Written problem: In the fantasy baseball notes, what walk rate has Bañuelos posted so far this season?

╭─ Selected text

Diaz went 1-3 with his fourth home run of the season against the Royals on Monday. Diaz has always paired strong plate discipline and contact skills with impressive raw power, but the 27-year-old's ground ball heavy batted ball profile held him back. Unfortunately -- and despite what his .944 OPS might suggest -- Diaz hasn't increased his average launch angle and is unlikely to maintain his hot start to the season (though he is encouragingly pulling the ball more frequently). So far this season, Diaz has posted a 3.2 degree average launch angle and 1.29 GB/FB ratio, but a quarter of his fly balls have left the yard and 10.7% of his plate appearances have ended with extra bases (even with an 18% line drive rate and 17% IF/FB ratio). As a result, Diaz has posted a pedestrian .247 xBA and .417 xSLG -- numbers that better describe his likely performance going forward than his actual batting average and slugging percentage. Diaz's plate discipline skills and raw power are legitimately impressive traits that make him a breakout candidate, but until he can stop drilling balls into the ground, he won't be a long term upper tier fantasy asset. Sell high if you can.
Bañuelos pitched four solid innings and allowed five hits and no runs while striking out four and walking one against the Orioles on Monday. Mariano Rivera called Bañuelos the best pitching prospect he'd ever seen way back in 2011, and the former top prospect and "Killer B" has finally found his way back into the major leagues after injuries derailed his once promising career. Bañuelos is far from the same pitcher he was as a prospect though -- his once dominant fastball now sits at about 92 MPH and barely touches 95 MPH (Bañuelos used to average 95 MPH and touch 98 MPH) -- and his pitch mix is extremely different from his previous major league experience in 2015. Bañuelos emerged as a top prospect on the back of his strong fastball and impressive changeup with a solid curveball mixed in. Now, Bañuelos is relying heavily on (relatively) newly developed pitches -- namely a slider and sinker -- while his changeup is sparsely used and his fastball is his third most used pitch (in 2015, Bañuelos used his fastball more than twice as frequently as any other pitch). Bañuelos' slider doesn't have a ton of movement, but the pitch generates whiffs at a solid rate while his sinker gets hitters to whiff at a high rate and tends to induce soft contact. As a result, Bañuelos has posted a strong 70.8% contact rate. Like he did as a prospect though, Bañuelos is struggling with command as he's posted a 17.1% walk rate so far this season. Bañuelos is basically a new prospect at 28-years-old, so it will be difficult to judge him with such a small sample. If he can get his command down, then Bañuelos has the potential to be a difference maker for fantasy owners. Keep an eye on him as the season progresses.

╰─
╭─ Provided material

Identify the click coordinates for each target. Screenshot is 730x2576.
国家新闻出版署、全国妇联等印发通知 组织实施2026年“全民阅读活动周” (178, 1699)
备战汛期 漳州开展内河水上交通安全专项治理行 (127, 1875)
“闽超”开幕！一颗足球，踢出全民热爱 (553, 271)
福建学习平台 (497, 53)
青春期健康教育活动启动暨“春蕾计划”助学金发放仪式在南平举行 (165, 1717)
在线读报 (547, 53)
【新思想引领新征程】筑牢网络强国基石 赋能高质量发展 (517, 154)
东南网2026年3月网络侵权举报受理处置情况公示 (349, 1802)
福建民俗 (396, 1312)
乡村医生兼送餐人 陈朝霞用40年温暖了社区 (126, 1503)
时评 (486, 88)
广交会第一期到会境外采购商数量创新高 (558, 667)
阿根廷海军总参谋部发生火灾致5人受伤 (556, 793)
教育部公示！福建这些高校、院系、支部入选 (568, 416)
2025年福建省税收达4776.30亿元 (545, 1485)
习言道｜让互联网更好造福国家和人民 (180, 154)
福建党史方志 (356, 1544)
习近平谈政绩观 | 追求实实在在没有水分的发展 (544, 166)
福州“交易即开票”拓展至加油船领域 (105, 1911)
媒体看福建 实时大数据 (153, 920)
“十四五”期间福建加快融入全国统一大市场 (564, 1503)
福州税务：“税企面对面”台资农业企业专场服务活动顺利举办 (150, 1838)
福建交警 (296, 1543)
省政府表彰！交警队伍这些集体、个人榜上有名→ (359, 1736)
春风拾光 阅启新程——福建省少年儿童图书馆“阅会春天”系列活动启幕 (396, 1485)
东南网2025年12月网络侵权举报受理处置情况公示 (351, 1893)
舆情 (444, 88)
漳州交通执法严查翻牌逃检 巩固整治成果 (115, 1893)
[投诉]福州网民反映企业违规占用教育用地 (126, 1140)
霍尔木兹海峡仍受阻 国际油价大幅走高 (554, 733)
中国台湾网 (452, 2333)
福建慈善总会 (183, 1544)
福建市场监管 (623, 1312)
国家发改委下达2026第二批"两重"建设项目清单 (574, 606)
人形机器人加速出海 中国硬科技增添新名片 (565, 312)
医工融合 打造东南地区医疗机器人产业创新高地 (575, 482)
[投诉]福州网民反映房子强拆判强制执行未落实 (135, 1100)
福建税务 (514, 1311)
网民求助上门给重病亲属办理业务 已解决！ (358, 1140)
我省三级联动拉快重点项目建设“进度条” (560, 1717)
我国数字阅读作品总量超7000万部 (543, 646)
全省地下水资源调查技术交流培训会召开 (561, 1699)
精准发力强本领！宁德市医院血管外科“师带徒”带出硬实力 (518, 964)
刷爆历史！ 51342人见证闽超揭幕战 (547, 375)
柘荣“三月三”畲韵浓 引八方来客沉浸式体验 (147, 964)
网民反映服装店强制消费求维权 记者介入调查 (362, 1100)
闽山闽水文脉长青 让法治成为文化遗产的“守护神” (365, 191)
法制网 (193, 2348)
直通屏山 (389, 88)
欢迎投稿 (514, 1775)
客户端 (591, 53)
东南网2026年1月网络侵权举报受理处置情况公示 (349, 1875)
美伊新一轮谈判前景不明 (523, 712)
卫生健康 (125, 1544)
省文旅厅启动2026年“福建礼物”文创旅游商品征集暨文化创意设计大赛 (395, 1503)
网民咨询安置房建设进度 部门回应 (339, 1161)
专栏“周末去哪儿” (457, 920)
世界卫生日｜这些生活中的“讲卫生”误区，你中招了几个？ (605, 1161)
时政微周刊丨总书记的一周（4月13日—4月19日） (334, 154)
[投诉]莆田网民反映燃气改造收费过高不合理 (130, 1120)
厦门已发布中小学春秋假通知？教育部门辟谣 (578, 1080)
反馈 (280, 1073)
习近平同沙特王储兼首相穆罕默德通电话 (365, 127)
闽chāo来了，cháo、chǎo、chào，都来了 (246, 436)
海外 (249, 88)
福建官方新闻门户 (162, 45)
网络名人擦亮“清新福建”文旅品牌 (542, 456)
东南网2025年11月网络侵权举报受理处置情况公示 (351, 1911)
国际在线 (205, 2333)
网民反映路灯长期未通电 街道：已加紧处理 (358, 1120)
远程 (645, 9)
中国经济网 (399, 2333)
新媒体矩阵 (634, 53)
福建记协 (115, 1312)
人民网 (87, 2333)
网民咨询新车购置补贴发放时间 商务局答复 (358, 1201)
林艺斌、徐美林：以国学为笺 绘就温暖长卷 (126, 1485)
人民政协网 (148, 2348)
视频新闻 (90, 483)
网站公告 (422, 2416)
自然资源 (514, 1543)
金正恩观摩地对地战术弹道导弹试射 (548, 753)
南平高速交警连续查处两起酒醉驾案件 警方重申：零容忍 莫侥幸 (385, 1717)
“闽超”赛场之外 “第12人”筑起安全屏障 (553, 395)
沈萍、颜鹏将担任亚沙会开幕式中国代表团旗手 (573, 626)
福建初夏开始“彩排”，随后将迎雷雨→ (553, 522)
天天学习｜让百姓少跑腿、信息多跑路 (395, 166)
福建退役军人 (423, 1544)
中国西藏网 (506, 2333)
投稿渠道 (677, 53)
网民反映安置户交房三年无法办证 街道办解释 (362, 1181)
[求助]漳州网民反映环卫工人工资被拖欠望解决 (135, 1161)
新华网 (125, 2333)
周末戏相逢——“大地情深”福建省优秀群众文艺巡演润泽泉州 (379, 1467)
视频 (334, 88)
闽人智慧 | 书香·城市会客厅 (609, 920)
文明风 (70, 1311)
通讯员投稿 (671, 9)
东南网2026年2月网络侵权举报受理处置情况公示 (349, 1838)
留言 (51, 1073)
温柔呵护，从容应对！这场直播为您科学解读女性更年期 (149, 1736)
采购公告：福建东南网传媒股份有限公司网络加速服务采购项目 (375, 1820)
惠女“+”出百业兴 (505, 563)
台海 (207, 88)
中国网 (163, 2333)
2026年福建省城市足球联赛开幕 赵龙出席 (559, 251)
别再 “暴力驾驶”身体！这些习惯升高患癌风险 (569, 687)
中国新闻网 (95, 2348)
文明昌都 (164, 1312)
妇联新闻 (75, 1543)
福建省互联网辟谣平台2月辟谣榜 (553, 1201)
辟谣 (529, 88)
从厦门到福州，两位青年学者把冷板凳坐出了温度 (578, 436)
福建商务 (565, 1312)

╰─

Result: 17.1%